Brief — Please copy every line from the following entries in which the word "computer" appears.

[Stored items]
▶
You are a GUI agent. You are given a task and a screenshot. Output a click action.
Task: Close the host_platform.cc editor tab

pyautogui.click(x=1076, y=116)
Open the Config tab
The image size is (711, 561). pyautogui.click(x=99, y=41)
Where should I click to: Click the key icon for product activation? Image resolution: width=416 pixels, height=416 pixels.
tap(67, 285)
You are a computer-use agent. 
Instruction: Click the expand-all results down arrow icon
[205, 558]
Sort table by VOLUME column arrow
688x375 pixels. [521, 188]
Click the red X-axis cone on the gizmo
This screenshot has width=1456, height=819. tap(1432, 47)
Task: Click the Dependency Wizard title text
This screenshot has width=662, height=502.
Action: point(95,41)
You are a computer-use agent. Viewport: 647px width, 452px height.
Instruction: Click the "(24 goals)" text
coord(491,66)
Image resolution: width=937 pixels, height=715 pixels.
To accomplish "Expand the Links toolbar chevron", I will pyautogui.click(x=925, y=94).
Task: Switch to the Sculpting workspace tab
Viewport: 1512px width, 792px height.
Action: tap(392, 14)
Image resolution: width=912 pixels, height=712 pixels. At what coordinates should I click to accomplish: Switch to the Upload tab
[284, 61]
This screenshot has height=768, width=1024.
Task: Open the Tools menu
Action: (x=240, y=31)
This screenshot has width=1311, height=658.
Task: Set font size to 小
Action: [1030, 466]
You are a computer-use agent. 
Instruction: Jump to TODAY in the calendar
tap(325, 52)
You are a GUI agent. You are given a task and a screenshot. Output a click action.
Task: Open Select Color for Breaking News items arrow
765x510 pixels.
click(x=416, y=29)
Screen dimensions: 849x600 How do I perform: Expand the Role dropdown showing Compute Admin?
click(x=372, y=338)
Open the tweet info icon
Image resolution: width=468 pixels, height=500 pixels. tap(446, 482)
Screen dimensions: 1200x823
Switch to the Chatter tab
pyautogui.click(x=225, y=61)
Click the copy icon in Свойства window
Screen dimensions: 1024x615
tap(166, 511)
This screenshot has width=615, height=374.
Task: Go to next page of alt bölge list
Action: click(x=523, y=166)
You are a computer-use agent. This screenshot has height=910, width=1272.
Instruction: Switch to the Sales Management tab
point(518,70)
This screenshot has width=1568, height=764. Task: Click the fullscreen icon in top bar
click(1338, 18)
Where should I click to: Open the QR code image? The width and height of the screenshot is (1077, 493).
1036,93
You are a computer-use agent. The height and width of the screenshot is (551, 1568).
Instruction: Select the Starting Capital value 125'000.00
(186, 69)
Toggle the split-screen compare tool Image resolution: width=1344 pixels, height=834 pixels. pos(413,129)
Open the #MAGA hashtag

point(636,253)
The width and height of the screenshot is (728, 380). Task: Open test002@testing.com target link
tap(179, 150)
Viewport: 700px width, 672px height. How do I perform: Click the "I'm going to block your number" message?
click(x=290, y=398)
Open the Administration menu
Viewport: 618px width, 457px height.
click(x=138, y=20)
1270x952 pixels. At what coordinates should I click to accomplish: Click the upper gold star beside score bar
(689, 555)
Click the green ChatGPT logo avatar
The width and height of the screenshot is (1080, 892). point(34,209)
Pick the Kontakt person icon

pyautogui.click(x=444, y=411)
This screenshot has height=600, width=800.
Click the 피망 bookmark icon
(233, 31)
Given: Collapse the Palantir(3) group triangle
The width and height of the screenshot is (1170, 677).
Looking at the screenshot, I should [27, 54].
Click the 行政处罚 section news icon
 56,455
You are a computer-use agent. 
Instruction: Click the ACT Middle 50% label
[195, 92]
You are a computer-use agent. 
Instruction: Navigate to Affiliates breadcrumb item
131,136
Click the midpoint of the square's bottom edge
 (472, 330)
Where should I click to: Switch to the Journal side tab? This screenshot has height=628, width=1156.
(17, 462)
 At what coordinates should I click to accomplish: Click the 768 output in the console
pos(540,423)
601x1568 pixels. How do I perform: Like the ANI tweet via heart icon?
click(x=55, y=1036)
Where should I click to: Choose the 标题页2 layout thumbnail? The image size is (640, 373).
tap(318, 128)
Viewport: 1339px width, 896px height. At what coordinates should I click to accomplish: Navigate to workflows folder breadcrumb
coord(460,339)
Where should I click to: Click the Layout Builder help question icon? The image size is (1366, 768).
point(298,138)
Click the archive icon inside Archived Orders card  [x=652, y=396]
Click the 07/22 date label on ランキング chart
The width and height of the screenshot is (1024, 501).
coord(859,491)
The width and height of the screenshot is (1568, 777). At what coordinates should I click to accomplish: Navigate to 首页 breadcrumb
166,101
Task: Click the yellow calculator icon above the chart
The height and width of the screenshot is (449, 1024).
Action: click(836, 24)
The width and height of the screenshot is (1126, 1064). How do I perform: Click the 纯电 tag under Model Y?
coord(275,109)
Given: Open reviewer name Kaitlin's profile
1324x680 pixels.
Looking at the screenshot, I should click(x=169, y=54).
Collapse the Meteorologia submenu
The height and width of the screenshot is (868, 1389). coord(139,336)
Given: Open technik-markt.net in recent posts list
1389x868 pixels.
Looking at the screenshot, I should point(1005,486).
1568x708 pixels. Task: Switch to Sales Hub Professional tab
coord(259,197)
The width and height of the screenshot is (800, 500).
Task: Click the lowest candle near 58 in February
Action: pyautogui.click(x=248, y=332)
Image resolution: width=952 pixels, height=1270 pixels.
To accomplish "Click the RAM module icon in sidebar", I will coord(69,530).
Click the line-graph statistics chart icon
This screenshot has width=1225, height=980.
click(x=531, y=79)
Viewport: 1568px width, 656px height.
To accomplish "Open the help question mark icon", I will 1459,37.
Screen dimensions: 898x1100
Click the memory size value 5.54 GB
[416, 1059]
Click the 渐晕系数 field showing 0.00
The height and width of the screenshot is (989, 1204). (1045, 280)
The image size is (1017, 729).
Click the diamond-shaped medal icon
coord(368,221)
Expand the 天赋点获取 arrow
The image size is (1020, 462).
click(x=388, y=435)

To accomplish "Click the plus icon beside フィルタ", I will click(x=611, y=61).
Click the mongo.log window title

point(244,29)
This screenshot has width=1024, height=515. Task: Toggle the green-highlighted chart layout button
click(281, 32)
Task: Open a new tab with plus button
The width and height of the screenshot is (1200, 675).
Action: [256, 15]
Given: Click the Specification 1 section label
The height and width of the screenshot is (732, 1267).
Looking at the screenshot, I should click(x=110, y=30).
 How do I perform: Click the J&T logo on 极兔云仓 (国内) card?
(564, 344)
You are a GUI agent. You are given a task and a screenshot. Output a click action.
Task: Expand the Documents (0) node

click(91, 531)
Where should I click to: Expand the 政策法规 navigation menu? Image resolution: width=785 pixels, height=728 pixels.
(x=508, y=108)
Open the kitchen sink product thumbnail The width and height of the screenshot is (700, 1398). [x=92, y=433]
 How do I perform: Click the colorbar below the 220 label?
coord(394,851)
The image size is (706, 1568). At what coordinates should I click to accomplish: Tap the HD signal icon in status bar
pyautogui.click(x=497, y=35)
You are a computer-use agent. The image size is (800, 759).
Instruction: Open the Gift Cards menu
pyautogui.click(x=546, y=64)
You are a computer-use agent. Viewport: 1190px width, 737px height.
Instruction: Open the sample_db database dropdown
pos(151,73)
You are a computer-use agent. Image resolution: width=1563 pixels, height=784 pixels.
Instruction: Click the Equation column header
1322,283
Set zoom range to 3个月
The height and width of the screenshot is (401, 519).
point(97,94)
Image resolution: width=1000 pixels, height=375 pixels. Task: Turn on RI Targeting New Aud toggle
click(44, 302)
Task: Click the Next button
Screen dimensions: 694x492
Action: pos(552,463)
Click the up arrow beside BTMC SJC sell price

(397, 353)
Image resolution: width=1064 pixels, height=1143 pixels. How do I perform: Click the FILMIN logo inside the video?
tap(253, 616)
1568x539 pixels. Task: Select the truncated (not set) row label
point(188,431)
◀
Finished task —
You are a computer-use agent. 
You are a computer-use agent. Viewport: 647px width, 452px height.
You are a computer-use agent. 
You are a computer-use agent. This screenshot has height=910, width=1272.
You are a computer-use agent. The height and width of the screenshot is (551, 1568).
You are a computer-use agent. 
You are a computer-use agent. 
You are a computer-use agent. The image size is (800, 759).
You are a computer-use agent. Viewport: 1190px width, 737px height.
You are a computer-use agent. Image resolution: width=1563 pixels, height=784 pixels.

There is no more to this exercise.